We decline to reach the first question, see Jean v. Nelson, 472 U.S. 846, 854, 105 S.Ct. 2992, 2997, 86 L.Ed.2d 664 (1985) (“Prior to reaching any constitutional questions, federal courts must consider nonconstitutional grounds for decision.“) (internal quotes and citations omitted), because there was no evidence before this jury that any policy or custom of the Department or any direct action, failure to supervise, or failure to train on the part of Goff caused or was the moving force behind Tilson‘s deprivation of liberty. See Monell, 436 U.S. at 694. To the contrary, the only relevant evidence before this jury was that Goff knew Tilson was incarcerated and that neither the Department nor Goff promulgated any written procedures to guide a criminal investigation. Section 1983 requires more. Tilson must have shown that Goff‘s lack of action caused Tilson‘s deprivation of liberty. As to the Department, Tilson must similarly have shown some departmental custom was the moving force behind Tilson‘s incarceration.
Because we find there was no legally sufficient basis upon which to hold either the Department or Goff liable for the deprivations inflicted on Tilson, we reverse the denial of the motion for judgment as a matter of law.16 Notwithstanding this holding, we are deeply offended by the substantial deprivations borne by Tilson. Moreover, it appears that at least one of the actors responsible for Tilson‘s deprivation of liberty was never a party to this action: the Arkansas prosecutor who failed to charge Tilson with a crime or to bring him to trial.17
Although under our jurisprudence we cannot preserve a right of recovery for Tilson, we urge Arkansas to prevent a reoccurrence of this loss. The Arkansas Rules of Criminal Procedure do not mandate a time period within which a detainee must receive a preliminary hearing or an arraignment. In contrast, the Federal Rules of Criminal Procedure mandate a preliminary hearing within ten days of an incarcerated arrestee‘s initial appearance.
III. CONCLUSION
We reluctantly must reverse the district court‘s denial of the Department and Goff‘s motion for judgment as a matter of law, and thus, we remand to the district court with instructions to enter judgment for the defendants. The cross-appeal is dismissed with prejudice.
Jessie TILSON, Appellee, v. FORREST CITY POLICE DEPARTMENT; Joe Goff, Chief, Appellants. Jessie TILSON, Appellant, v. FORREST CITY POLICE DEPARTMENT; Joe Goff, Chief; Bill Dooley, Sgt., Individually and in his official capacity; Dewey Ramsey, Officer, Individually and in his official capacity; Dave Parkman, Sheriff, Individually and in his official capacity, Appellees.

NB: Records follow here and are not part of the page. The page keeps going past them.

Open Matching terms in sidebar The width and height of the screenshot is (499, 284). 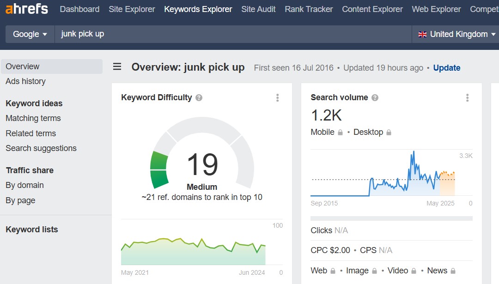click(x=33, y=118)
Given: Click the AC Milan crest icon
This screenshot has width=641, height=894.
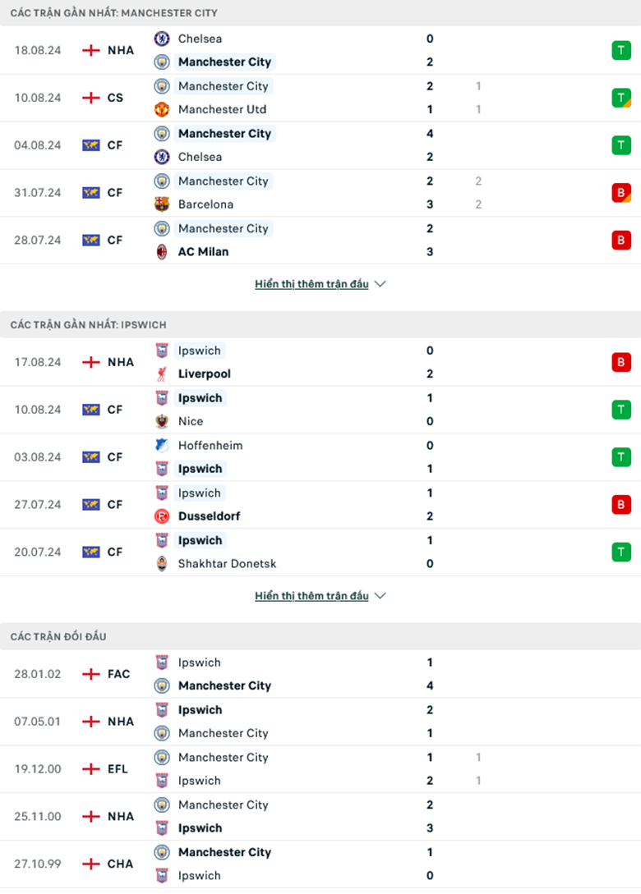Looking at the screenshot, I should tap(161, 251).
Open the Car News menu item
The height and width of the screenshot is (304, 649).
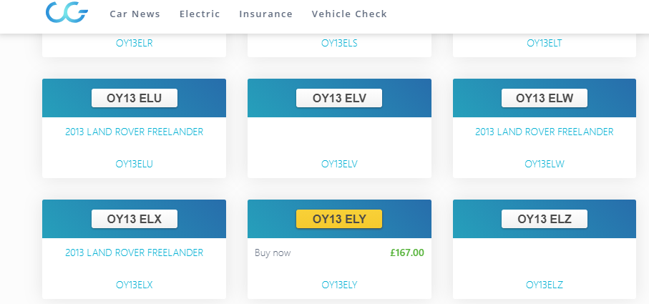click(135, 14)
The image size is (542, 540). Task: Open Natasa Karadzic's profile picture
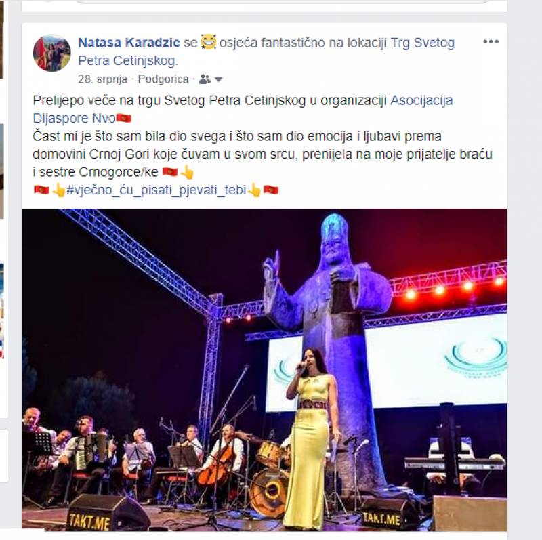52,53
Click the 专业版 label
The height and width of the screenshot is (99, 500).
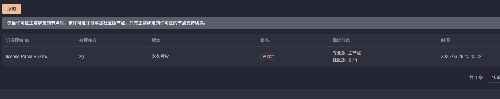point(339,53)
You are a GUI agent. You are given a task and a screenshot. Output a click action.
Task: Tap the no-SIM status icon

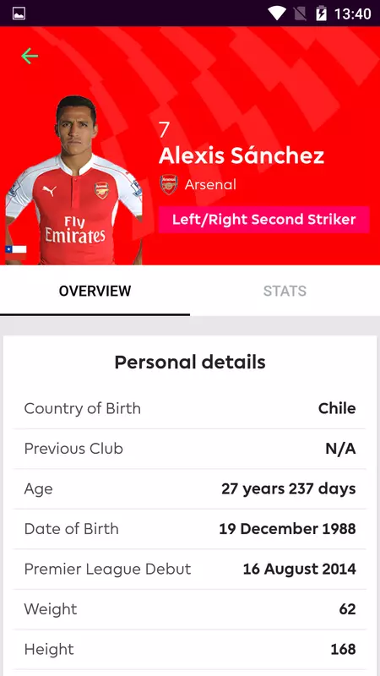coord(300,14)
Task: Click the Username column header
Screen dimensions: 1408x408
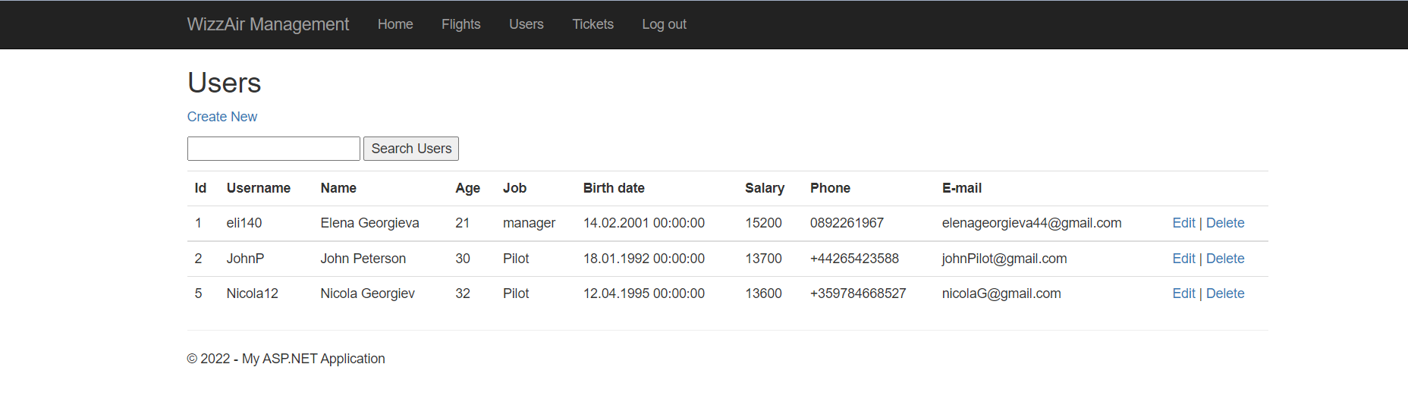Action: pyautogui.click(x=259, y=188)
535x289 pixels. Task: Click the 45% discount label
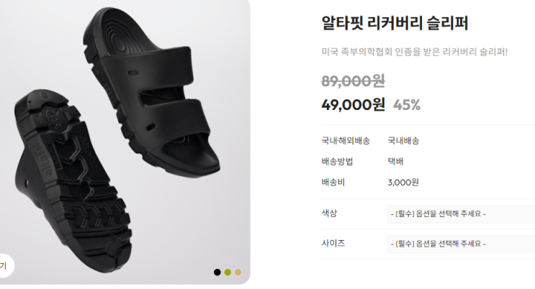[407, 105]
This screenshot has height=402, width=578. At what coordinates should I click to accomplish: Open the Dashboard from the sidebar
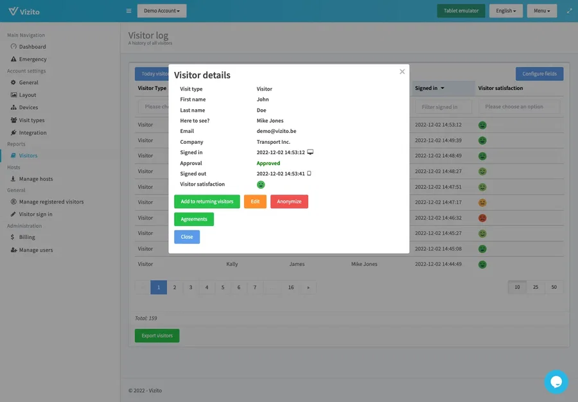(32, 46)
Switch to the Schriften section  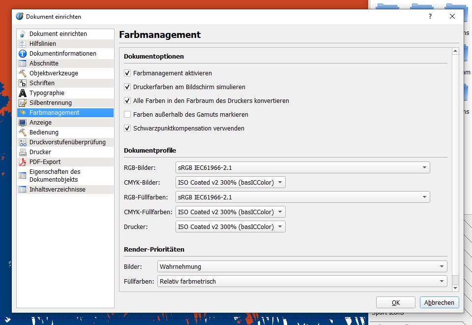click(42, 83)
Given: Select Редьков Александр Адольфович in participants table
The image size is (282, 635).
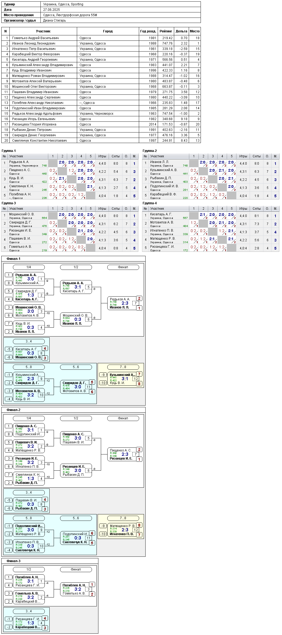Looking at the screenshot, I should click(37, 114).
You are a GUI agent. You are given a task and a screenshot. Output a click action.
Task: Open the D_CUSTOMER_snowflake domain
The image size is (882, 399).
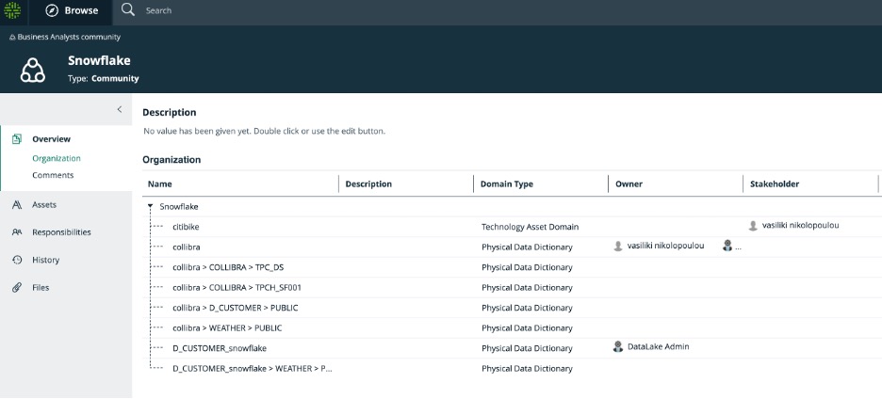(219, 348)
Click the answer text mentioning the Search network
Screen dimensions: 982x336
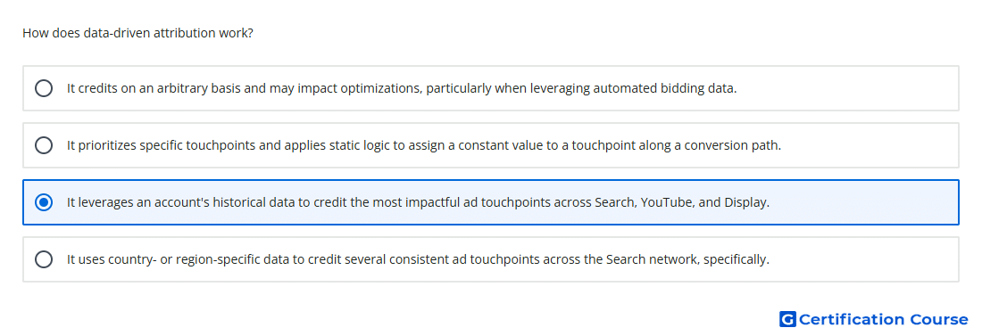point(418,259)
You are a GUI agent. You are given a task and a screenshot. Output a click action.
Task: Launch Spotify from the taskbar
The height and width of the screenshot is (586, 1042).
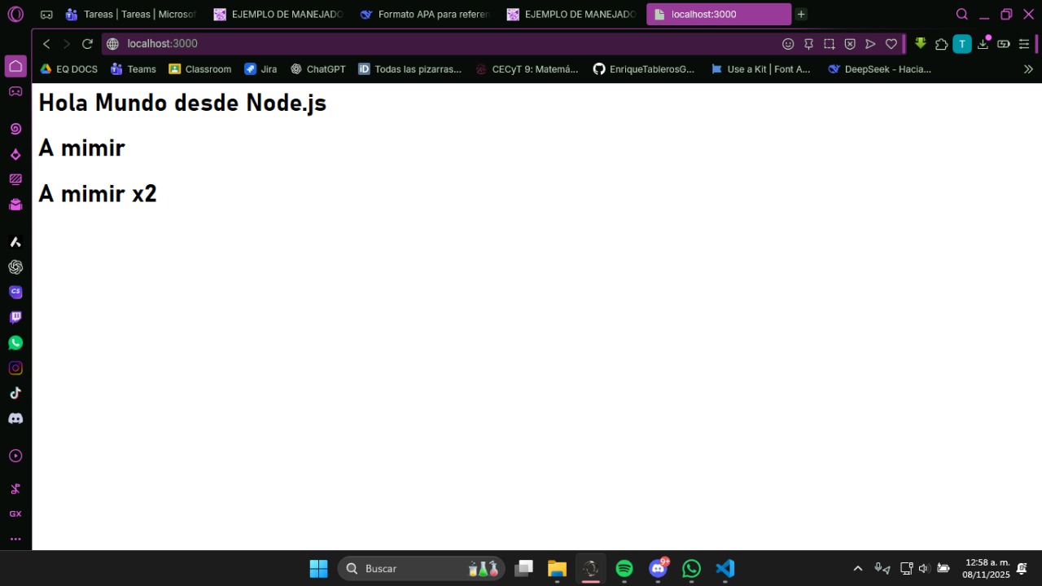point(624,568)
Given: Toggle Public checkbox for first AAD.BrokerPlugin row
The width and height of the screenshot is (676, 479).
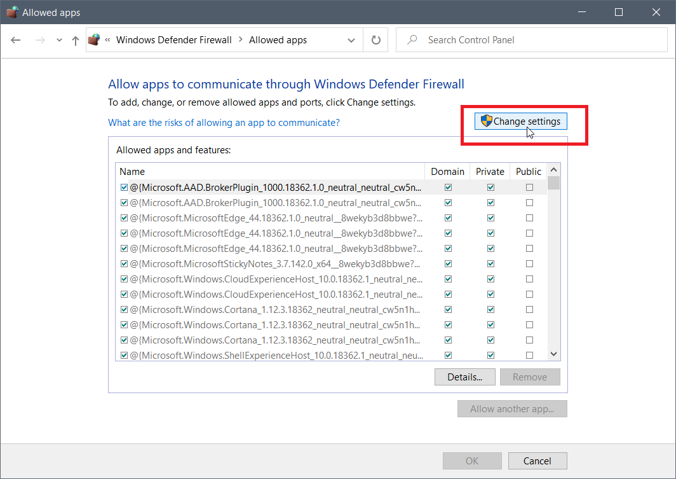Looking at the screenshot, I should (x=529, y=188).
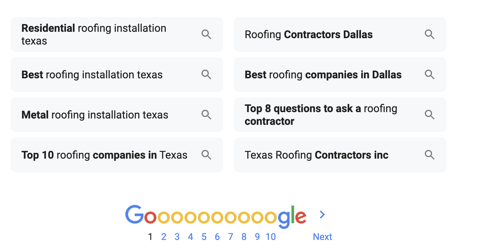This screenshot has width=494, height=249.
Task: Click the magnifier icon next to Best roofing installation texas
Action: 206,75
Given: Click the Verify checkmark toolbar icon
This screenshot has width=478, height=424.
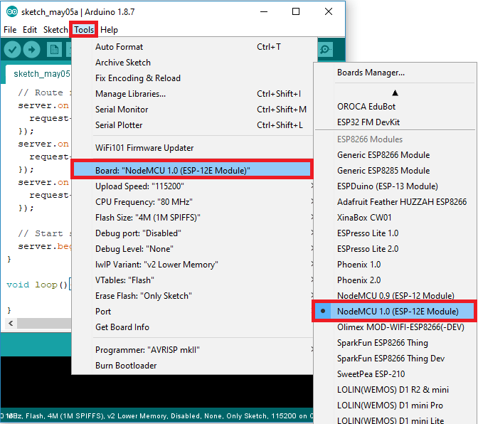Looking at the screenshot, I should pyautogui.click(x=12, y=49).
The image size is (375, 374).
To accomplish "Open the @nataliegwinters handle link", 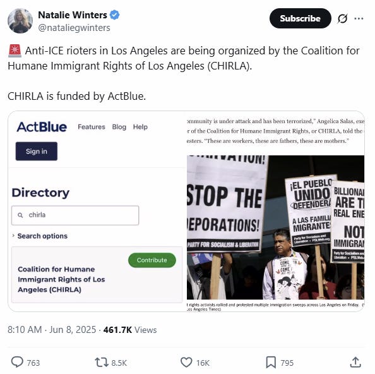I will (x=74, y=28).
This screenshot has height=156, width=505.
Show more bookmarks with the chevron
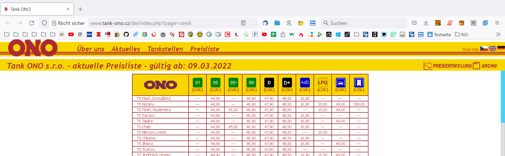point(498,34)
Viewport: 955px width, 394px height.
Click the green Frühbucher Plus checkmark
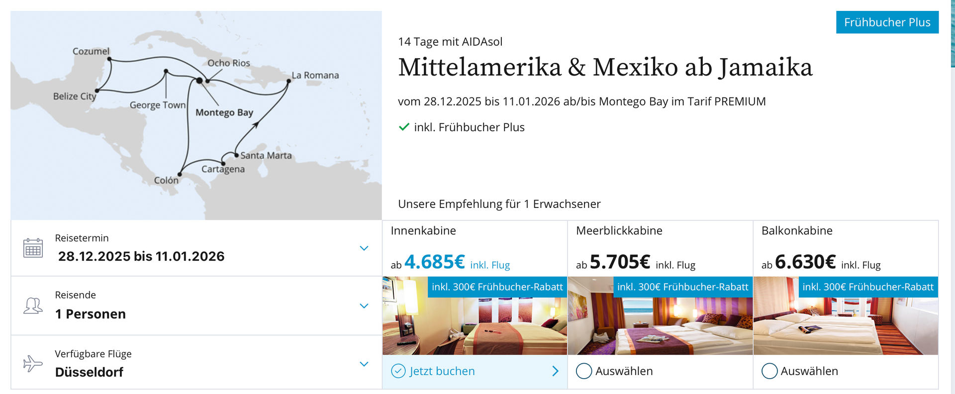click(x=404, y=127)
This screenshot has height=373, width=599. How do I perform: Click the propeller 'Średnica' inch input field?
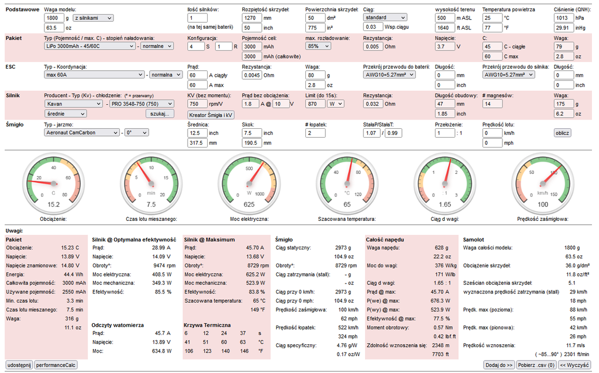[197, 133]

LAY, Senior Circuit Judge, dissenting.
The City of Forrest City, Arkansas, incarcerated an innocent African-American man for fourteen months without an initial judicial determination of probable cause following a warrantless arrest, and without filing an information or any other formal charge. The case lends itself to a strong inference of racial injustice by city and county officials. Regardless of the intent, the events that occurred constitute a disgrace to the criminal justice system of any civilized society.
I. BACKGROUND
Jessie Tilson was arrested on April 4, 1989, by two police officers who were employed by the City of Forrest City, Arkansas. He was purportedly arrested for an alleged violation of his Missouri parole. The record lends support for the jury to find in actuality that city police officials were conducting a murder investigation and they were beginning to focus on Tilson as the perpetrator.1
Police officers testified that the National Crime Information Center (NCIC) indicated that Tilson was in violation of his parole in Missouri. Officer Dooley testified he verified Tilson‘s detainer by telephone with the Missouri Department of Corrections. The only documentary evidence of any such confirmation is a letter dated September 28, 1990.2 The record shows that the questioning of Tilson and the ongoing investigation by the police officials from the date of his warrantless arrest until April 17, 1989, was related to the suspicion that Tilson had committed a murder.3
Tilson was not taken before any judicial officer at the time of his warrantless arrest. Pursuant to
On April 17, 1989, while Tilson was still being held unlawfully, the same police officers procured a warrant for Tilson‘s arrest on a murder charge.4 On April 19, 1989, Tilson was bound over to circuit court. After this date, Tilson did not appear in court again until June 11, 1990, the date he was released pursuant to a writ of habeas corpus.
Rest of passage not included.